--- START ---
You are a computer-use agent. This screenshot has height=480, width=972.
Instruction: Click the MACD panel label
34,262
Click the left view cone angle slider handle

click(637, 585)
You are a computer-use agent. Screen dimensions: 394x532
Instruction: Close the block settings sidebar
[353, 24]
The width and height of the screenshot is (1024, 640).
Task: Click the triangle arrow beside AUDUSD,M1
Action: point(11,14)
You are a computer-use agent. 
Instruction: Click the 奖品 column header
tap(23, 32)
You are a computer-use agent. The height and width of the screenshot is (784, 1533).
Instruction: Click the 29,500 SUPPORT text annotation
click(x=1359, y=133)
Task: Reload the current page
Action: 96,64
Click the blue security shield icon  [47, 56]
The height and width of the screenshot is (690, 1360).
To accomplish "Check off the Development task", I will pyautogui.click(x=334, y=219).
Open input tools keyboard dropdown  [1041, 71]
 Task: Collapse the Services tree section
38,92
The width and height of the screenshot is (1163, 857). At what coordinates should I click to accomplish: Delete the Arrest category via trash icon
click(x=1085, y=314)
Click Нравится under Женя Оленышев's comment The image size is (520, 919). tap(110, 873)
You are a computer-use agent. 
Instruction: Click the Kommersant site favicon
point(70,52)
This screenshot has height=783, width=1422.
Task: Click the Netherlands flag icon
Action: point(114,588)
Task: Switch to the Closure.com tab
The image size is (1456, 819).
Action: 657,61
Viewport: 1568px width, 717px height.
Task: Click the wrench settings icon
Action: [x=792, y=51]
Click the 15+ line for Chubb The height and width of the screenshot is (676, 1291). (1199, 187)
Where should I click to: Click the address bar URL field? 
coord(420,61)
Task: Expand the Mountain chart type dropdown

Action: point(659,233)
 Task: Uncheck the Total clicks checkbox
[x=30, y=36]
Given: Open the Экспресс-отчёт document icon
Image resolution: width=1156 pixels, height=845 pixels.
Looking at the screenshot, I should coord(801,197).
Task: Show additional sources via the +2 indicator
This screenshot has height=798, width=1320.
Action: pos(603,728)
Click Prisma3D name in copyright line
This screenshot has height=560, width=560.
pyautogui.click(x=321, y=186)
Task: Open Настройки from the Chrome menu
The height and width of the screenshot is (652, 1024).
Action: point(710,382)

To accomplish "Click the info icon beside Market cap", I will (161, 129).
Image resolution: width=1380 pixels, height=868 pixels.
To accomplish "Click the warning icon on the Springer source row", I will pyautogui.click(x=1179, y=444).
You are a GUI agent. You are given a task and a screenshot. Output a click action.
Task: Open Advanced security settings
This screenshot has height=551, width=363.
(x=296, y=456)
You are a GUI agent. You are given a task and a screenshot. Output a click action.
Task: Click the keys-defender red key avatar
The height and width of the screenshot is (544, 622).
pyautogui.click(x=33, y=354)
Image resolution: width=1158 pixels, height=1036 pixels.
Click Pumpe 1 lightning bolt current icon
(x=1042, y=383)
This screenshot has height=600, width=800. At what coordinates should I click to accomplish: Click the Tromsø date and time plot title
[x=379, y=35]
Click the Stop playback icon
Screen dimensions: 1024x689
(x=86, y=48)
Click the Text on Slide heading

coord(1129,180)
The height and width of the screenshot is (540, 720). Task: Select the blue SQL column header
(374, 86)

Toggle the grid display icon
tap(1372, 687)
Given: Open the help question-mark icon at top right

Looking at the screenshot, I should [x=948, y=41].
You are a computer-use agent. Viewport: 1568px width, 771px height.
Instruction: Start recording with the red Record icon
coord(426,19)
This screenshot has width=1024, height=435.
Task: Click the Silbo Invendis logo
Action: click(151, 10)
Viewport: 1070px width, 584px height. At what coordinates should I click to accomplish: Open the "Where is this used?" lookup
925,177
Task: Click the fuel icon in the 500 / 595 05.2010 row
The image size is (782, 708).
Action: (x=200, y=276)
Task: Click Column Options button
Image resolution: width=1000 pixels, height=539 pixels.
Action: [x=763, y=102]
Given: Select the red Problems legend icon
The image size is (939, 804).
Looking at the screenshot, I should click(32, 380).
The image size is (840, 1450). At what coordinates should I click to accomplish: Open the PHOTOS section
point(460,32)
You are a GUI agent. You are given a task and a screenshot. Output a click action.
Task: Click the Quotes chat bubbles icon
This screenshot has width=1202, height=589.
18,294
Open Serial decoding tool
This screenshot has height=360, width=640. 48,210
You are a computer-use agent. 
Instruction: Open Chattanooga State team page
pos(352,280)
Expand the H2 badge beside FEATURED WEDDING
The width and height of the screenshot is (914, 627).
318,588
--- END ---
**TASK ITEM**
Reproduce the records in full, exactly as written.

**REPLY**
You are a computer-use agent. This screenshot has height=480, width=972.
Instruction: Click the MACD panel label
34,262
Click the left view cone angle slider handle

click(637, 585)
You are a computer-use agent. Screen dimensions: 394x532
Instruction: Close the block settings sidebar
[353, 24]
The width and height of the screenshot is (1024, 640).
Task: Click the triangle arrow beside AUDUSD,M1
Action: point(11,14)
You are a computer-use agent. 
Instruction: Click the 奖品 column header
tap(23, 32)
You are a computer-use agent. The height and width of the screenshot is (784, 1533).
Instruction: Click the 29,500 SUPPORT text annotation
click(x=1359, y=133)
Task: Reload the current page
Action: 96,64
Click the blue security shield icon  [47, 56]
The height and width of the screenshot is (690, 1360).
To accomplish "Check off the Development task", I will pyautogui.click(x=334, y=219).
Open input tools keyboard dropdown  [1041, 71]
 Task: Collapse the Services tree section
38,92
The width and height of the screenshot is (1163, 857). At what coordinates should I click to accomplish: Delete the Arrest category via trash icon
click(x=1085, y=314)
Click Нравится under Женя Оленышев's comment The image size is (520, 919). tap(110, 873)
You are a computer-use agent. 
Instruction: Click the Kommersant site favicon
point(70,52)
This screenshot has height=783, width=1422.
Task: Click the Netherlands flag icon
Action: point(114,588)
Task: Switch to the Closure.com tab
The image size is (1456, 819).
Action: 657,61
Viewport: 1568px width, 717px height.
Task: Click the wrench settings icon
Action: [x=792, y=51]
Click the 15+ line for Chubb The height and width of the screenshot is (676, 1291). (1199, 187)
Where should I click to: Click the address bar URL field? 
coord(420,61)
Task: Expand the Mountain chart type dropdown

Action: point(659,233)
 Task: Uncheck the Total clicks checkbox
[x=30, y=36]
Given: Open the Экспресс-отчёт document icon
Image resolution: width=1156 pixels, height=845 pixels.
Looking at the screenshot, I should coord(801,197).
Task: Show additional sources via the +2 indicator
This screenshot has height=798, width=1320.
Action: pos(603,728)
Click Prisma3D name in copyright line
This screenshot has height=560, width=560.
pyautogui.click(x=321, y=186)
Task: Open Настройки from the Chrome menu
The height and width of the screenshot is (652, 1024).
Action: point(710,382)

To accomplish "Click the info icon beside Market cap", I will (161, 129).
Image resolution: width=1380 pixels, height=868 pixels.
To accomplish "Click the warning icon on the Springer source row", I will pyautogui.click(x=1179, y=444).
You are a GUI agent. You are given a task and a screenshot. Output a click action.
Task: Open Advanced security settings
This screenshot has height=551, width=363.
(x=296, y=456)
You are a GUI agent. You are given a task and a screenshot. Output a click action.
Task: Click the keys-defender red key avatar
The height and width of the screenshot is (544, 622).
pyautogui.click(x=33, y=354)
Image resolution: width=1158 pixels, height=1036 pixels.
Click Pumpe 1 lightning bolt current icon
(x=1042, y=383)
This screenshot has height=600, width=800. At what coordinates should I click to accomplish: Click the Tromsø date and time plot title
[x=379, y=35]
Click the Stop playback icon
Screen dimensions: 1024x689
(x=86, y=48)
Click the Text on Slide heading

coord(1129,180)
The height and width of the screenshot is (540, 720). Task: Select the blue SQL column header
(374, 86)

Toggle the grid display icon
tap(1372, 687)
Given: Open the help question-mark icon at top right

Looking at the screenshot, I should [x=948, y=41].
You are a computer-use agent. Viewport: 1568px width, 771px height.
Instruction: Start recording with the red Record icon
coord(426,19)
This screenshot has width=1024, height=435.
Task: Click the Silbo Invendis logo
Action: click(151, 10)
Viewport: 1070px width, 584px height. At what coordinates should I click to accomplish: Open the "Where is this used?" lookup
925,177
Task: Click the fuel icon in the 500 / 595 05.2010 row
The image size is (782, 708).
Action: (x=200, y=276)
Task: Click Column Options button
Image resolution: width=1000 pixels, height=539 pixels.
Action: [x=763, y=102]
Given: Select the red Problems legend icon
The image size is (939, 804).
Looking at the screenshot, I should click(32, 380).
The image size is (840, 1450). At what coordinates should I click to accomplish: Open the PHOTOS section
point(460,32)
You are a GUI agent. You are given a task and a screenshot. Output a click action.
Task: Click the Quotes chat bubbles icon
This screenshot has width=1202, height=589.
18,294
Open Serial decoding tool
This screenshot has height=360, width=640. 48,210
You are a computer-use agent. 
Instruction: Open Chattanooga State team page
pos(352,280)
Expand the H2 badge beside FEATURED WEDDING
The width and height of the screenshot is (914, 627).
318,588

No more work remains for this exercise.